Su catálogo es un espejo digital de lo que se siente estar creciendo entre pantallas y contradicciones. En temas como “capecod” (producido por YUNGMEXICANBIH), “ur not here”, “nothing left 2 say” y “2 bad so sad”, Lucas transforma la tristeza cotidiana en melodías pegajosas que flotan entre lo-fi pop y estética glitch. Pero también hay lugar para la introspección brutal en piezas como “imposter”, “love sick” y “club lullaby”, donde el beat suave contrasta con letras que raspan.

Su voz —a veces susurrada, a veces apenas un eco— no busca el protagonismo: quiere acompañar. Y lo logra. Lucas escribe para los que piensan demasiado, para quienes se sienten fuera de lugar y para quienes encuentran consuelo en una canción que suena a madrugada sin respuestas.

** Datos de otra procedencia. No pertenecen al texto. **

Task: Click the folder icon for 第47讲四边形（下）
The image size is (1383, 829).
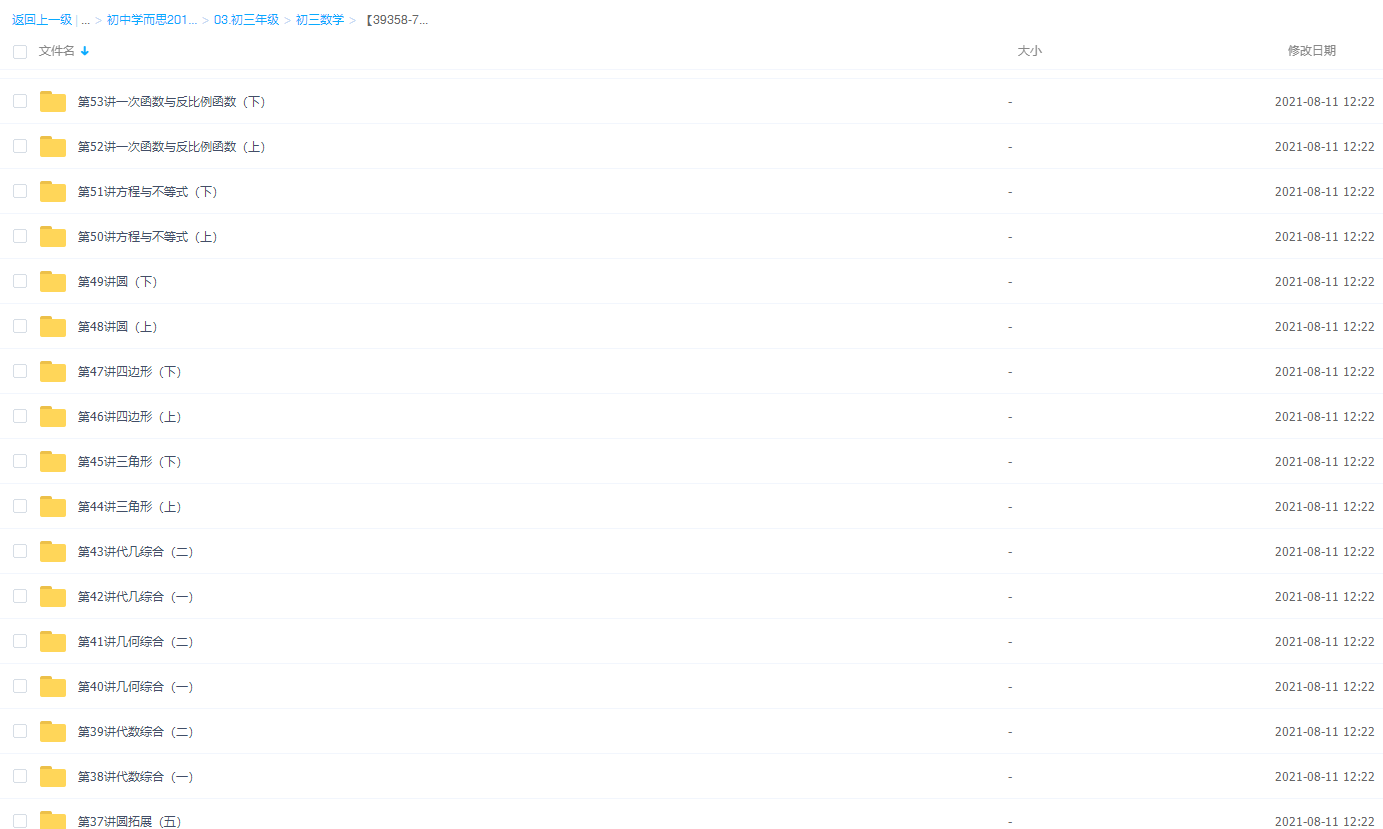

Lucas Strack es parte de una generación que ya no quiere aparentar, sino sentir. Sus canciones no son hits de estadio: son confidencias electrónicas que se escuchan mejor con audífonos y luces apagadas. Y justo ahí, en esa intimidad, es donde ocurre la magia.

Escucharlo es como leer un diario abierto. Uno que, quizás sin darte cuenta, también habla de ti.